Assigned task: Could you reproduce the data below, swapping every "Describe the element at coordinates" for "Identify the element at coordinates" and leaving the rest untouched?

(Dataset entries)
<<<<

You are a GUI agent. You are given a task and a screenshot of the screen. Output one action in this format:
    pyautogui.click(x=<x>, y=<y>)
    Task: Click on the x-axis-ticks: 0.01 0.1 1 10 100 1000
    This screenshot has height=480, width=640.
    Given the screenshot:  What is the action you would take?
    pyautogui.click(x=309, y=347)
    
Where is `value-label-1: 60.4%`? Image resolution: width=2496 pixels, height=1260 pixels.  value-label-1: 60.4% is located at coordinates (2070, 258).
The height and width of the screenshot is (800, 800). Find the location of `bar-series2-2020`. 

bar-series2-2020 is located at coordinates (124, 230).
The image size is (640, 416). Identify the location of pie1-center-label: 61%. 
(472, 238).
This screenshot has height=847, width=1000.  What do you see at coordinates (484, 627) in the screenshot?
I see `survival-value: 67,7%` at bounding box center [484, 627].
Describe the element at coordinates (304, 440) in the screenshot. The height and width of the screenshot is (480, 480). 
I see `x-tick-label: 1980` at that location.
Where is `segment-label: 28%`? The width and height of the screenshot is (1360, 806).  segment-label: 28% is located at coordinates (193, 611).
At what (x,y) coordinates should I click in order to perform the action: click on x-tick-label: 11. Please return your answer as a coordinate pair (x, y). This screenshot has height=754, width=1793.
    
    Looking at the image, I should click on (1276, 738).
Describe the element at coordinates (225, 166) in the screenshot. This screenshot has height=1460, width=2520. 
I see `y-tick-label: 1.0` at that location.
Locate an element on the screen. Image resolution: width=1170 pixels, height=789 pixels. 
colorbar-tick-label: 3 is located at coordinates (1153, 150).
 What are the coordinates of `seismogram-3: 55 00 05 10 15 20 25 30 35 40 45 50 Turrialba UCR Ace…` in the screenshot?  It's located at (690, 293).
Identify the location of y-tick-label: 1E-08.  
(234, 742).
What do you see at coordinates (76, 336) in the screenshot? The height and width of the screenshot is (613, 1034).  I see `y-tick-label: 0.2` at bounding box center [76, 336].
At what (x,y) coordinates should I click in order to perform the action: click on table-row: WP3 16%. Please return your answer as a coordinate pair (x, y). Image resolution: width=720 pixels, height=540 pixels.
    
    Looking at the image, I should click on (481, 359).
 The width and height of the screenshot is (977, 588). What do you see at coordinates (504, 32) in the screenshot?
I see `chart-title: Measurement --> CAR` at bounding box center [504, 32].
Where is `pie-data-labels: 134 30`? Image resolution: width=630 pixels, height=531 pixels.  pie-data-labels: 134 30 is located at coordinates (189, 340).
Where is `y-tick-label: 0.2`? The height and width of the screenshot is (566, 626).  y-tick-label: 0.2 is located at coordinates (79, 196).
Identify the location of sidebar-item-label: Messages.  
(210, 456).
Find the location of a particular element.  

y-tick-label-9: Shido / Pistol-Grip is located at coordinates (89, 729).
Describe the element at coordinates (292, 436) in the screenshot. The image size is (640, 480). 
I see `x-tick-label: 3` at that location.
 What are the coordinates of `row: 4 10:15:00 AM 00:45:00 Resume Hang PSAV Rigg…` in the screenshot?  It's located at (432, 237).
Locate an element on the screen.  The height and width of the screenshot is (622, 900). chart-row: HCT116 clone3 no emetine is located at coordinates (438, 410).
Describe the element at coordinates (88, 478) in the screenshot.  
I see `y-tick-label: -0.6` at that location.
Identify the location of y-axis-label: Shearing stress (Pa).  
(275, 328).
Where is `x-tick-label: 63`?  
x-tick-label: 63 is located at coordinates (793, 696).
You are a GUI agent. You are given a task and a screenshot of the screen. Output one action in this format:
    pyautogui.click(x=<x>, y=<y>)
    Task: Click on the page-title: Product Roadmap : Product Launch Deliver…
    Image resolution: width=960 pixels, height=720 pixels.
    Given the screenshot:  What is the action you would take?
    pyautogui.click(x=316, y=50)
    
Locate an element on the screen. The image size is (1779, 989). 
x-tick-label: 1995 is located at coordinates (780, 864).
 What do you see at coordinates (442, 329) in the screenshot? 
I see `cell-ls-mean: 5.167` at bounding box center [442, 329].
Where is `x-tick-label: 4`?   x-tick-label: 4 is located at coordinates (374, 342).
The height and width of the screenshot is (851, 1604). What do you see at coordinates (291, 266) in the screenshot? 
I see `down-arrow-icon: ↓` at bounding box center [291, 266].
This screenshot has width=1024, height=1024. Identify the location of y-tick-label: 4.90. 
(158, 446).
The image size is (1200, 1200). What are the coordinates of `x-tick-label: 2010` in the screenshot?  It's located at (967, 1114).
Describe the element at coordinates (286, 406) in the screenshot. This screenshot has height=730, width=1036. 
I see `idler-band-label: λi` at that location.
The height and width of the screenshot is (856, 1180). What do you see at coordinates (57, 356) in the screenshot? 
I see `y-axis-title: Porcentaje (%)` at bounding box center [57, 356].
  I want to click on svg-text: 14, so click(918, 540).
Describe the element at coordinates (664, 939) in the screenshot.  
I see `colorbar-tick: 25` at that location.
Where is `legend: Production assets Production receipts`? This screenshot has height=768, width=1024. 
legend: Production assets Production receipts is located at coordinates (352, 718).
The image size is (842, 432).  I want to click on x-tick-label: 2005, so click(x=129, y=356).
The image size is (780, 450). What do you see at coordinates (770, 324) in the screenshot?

>>>>

Task answer:
You are a GUI agent. You are given a task and a screenshot of the screen. Output one action in this format:
    pyautogui.click(x=<x>, y=<y>)
    Task: Click on the x-axis-ticks: 0.01 0.1 1 10 100 1000
    This screenshot has height=480, width=640.
    Given the screenshot:  What is the action you would take?
    pyautogui.click(x=309, y=347)
    
Where is `value-label-1: 60.4%`? Image resolution: width=2496 pixels, height=1260 pixels.  value-label-1: 60.4% is located at coordinates (2070, 258).
The height and width of the screenshot is (800, 800). Find the location of `bar-series2-2020`. 

bar-series2-2020 is located at coordinates (124, 230).
The image size is (640, 416). Identify the location of pie1-center-label: 61%. 
(472, 238).
This screenshot has height=847, width=1000.  What do you see at coordinates (484, 627) in the screenshot?
I see `survival-value: 67,7%` at bounding box center [484, 627].
Identify the element at coordinates (304, 440) in the screenshot. The height and width of the screenshot is (480, 480). 
I see `x-tick-label: 1980` at that location.
Where is `segment-label: 28%`? The width and height of the screenshot is (1360, 806).  segment-label: 28% is located at coordinates (193, 611).
At what (x,y) coordinates should I click in order to perform the action: click on x-tick-label: 11. Please return your answer as a coordinate pair (x, y). This screenshot has height=754, width=1793.
    
    Looking at the image, I should click on (1276, 738).
Identify the element at coordinates (225, 166) in the screenshot. This screenshot has height=1460, width=2520. 
I see `y-tick-label: 1.0` at that location.
Locate an element on the screen. Image resolution: width=1170 pixels, height=789 pixels. 
colorbar-tick-label: 3 is located at coordinates (1153, 150).
 What are the coordinates of `seismogram-3: 55 00 05 10 15 20 25 30 35 40 45 50 Turrialba UCR Ace…` in the screenshot?  It's located at (690, 293).
Identify the location of y-tick-label: 1E-08.  
(234, 742).
What do you see at coordinates (76, 336) in the screenshot? The height and width of the screenshot is (613, 1034).  I see `y-tick-label: 0.2` at bounding box center [76, 336].
At what (x,y) coordinates should I click in order to perform the action: click on table-row: WP3 16%. Please return your answer as a coordinate pair (x, y). Image resolution: width=720 pixels, height=540 pixels.
    
    Looking at the image, I should click on (481, 359).
 The width and height of the screenshot is (977, 588). What do you see at coordinates (504, 32) in the screenshot?
I see `chart-title: Measurement --> CAR` at bounding box center [504, 32].
Where is `pie-data-labels: 134 30`? Image resolution: width=630 pixels, height=531 pixels.  pie-data-labels: 134 30 is located at coordinates (189, 340).
Where is `y-tick-label: 0.2`? The height and width of the screenshot is (566, 626).  y-tick-label: 0.2 is located at coordinates (79, 196).
Identify the location of sidebar-item-label: Messages.  
(210, 456).
Find the location of a particular element.  

y-tick-label-9: Shido / Pistol-Grip is located at coordinates (89, 729).
Identify the element at coordinates (292, 436) in the screenshot. The image size is (640, 480). 
I see `x-tick-label: 3` at that location.
 What are the coordinates of `row: 4 10:15:00 AM 00:45:00 Resume Hang PSAV Rigg…` in the screenshot?  It's located at (432, 237).
Locate an element on the screen.  The height and width of the screenshot is (622, 900). chart-row: HCT116 clone3 no emetine is located at coordinates (438, 410).
Identify the element at coordinates (88, 478) in the screenshot.  
I see `y-tick-label: -0.6` at that location.
Identify the location of y-axis-label: Shearing stress (Pa).  
(275, 328).
Where is `x-tick-label: 63`?  
x-tick-label: 63 is located at coordinates (793, 696).
You are a GUI agent. You are given a task and a screenshot of the screen. Output one action in this format:
    pyautogui.click(x=<x>, y=<y>)
    Task: Click on the page-title: Product Roadmap : Product Launch Deliver…
    Image resolution: width=960 pixels, height=720 pixels.
    Given the screenshot:  What is the action you would take?
    pyautogui.click(x=316, y=50)
    
Locate an element on the screen. The image size is (1779, 989). 
x-tick-label: 1995 is located at coordinates (780, 864).
 What do you see at coordinates (442, 329) in the screenshot? 
I see `cell-ls-mean: 5.167` at bounding box center [442, 329].
Where is `x-tick-label: 4`?   x-tick-label: 4 is located at coordinates (374, 342).
The height and width of the screenshot is (851, 1604). What do you see at coordinates (291, 266) in the screenshot? 
I see `down-arrow-icon: ↓` at bounding box center [291, 266].
This screenshot has width=1024, height=1024. Identify the location of y-tick-label: 4.90. 
(158, 446).
The image size is (1200, 1200). What are the coordinates of `x-tick-label: 2010` in the screenshot?  It's located at (967, 1114).
Identify the element at coordinates (286, 406) in the screenshot. This screenshot has height=730, width=1036. 
I see `idler-band-label: λi` at that location.
The height and width of the screenshot is (856, 1180). What do you see at coordinates (57, 356) in the screenshot? 
I see `y-axis-title: Porcentaje (%)` at bounding box center [57, 356].
  I want to click on svg-text: 14, so click(918, 540).
Identify the element at coordinates (664, 939) in the screenshot.  
I see `colorbar-tick: 25` at that location.
Where is `legend: Production assets Production receipts`? This screenshot has height=768, width=1024. 
legend: Production assets Production receipts is located at coordinates (352, 718).
The image size is (842, 432).  I want to click on x-tick-label: 2005, so click(x=129, y=356).
The image size is (780, 450). What do you see at coordinates (770, 324) in the screenshot?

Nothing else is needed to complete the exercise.